Extract -
— begin —

A member of the burial party that dumped Princip’s body in an unmarked grave at Theresienstadt came forward after the First World War. With his help the remains were exhumed, on the orders of the authorities in nascent Yugoslavia, and the identity of the skeleton confirmed because, following the amputation, the remains had no right arm. The bones were brought back to Sarajevo in 1920 for a ceremonial funeral in this graveyard. In 1939 Princip made the very last stage of his journey, dug up one final time and moved to this chapel, where he was interred alongside the remains of his friend from school, Trifko Grabež, his room-mate, Danilo Ilić, and other conspirators involved in the assassination of 28 June 1914. The bones of their role model, Bogdan Žerajić, the would-be assassin from 1910 whose example they sought to follow, were also brought here to lie among those he had inspired.
Inside the small chapel the air was still, the sound of the city outside muffled by thick, bare walls lined with fragments of old gravestones. Once again the chapel was a sombre, dusty site of quiet remembrance.

— end —

Request - In the text about Princip's remains, update the passage starting at "Inside the small" and ending at "of quiet remembrance." by putting "dampened" in place of "muffled", then give that passage again.

Dataset excerpt -
— begin —

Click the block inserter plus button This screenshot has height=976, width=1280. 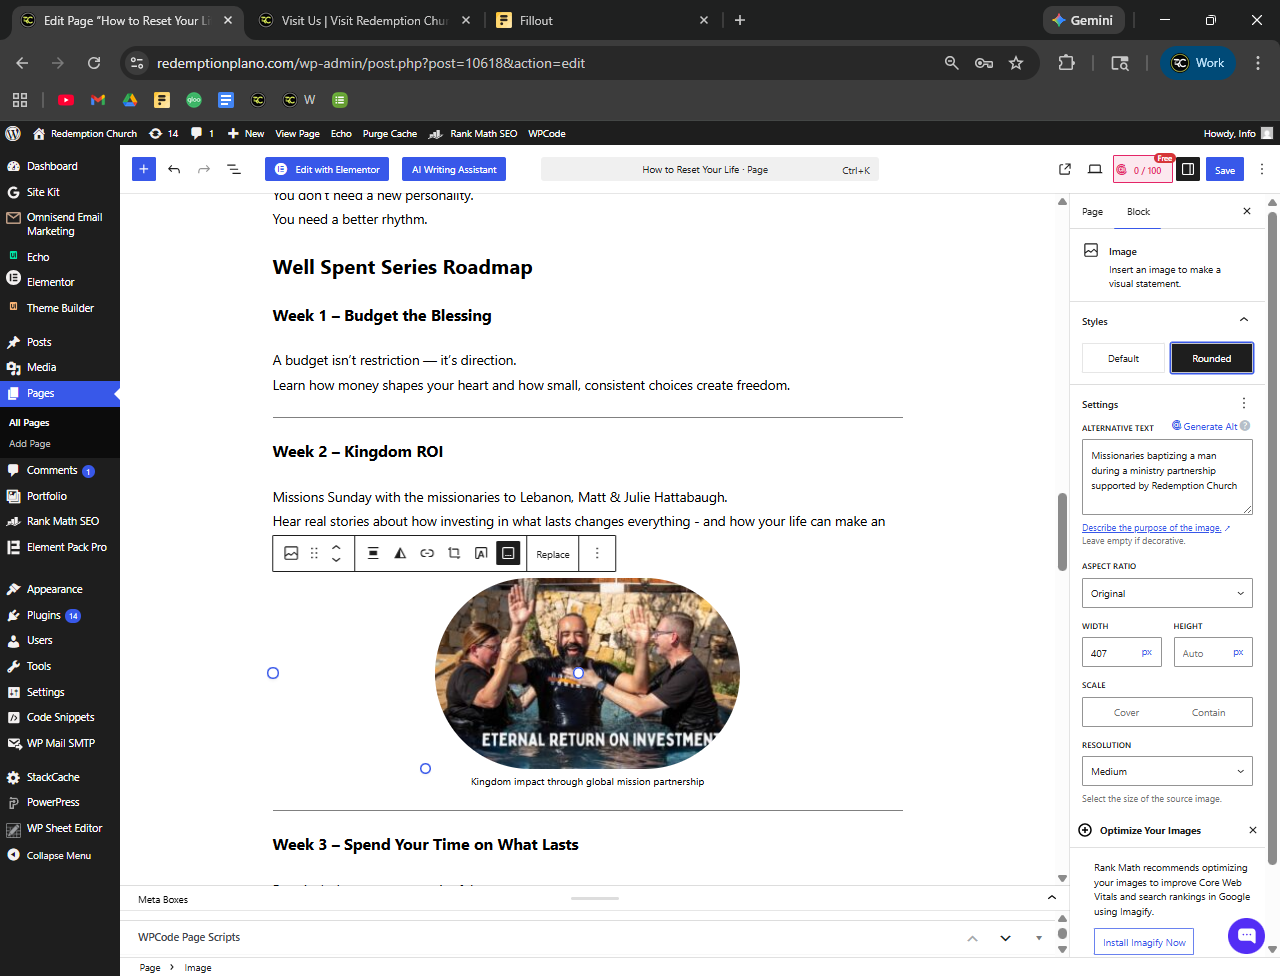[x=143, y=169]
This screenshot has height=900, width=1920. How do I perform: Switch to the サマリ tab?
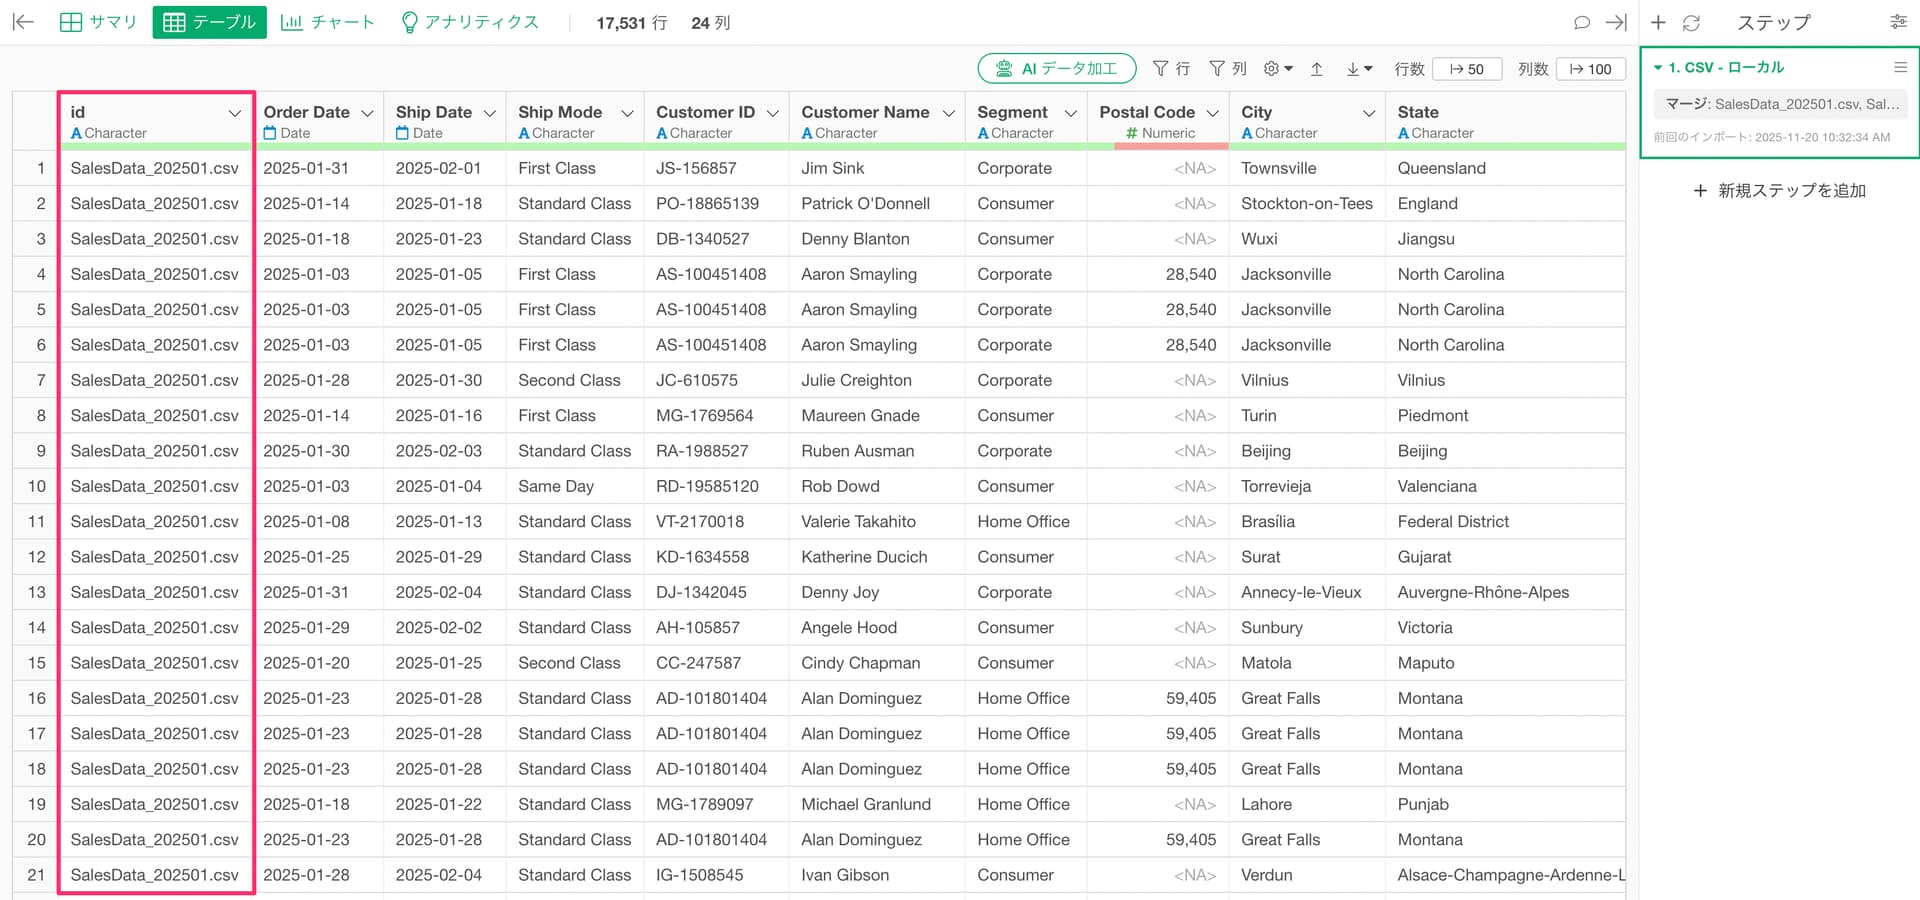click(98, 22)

— end —

Correct result -
Inside the small chapel the air was still, the sound of the city outside dampened by thick, bare walls lined with fragments of old gravestones. Once again the chapel was a sombre, dusty site of quiet remembrance.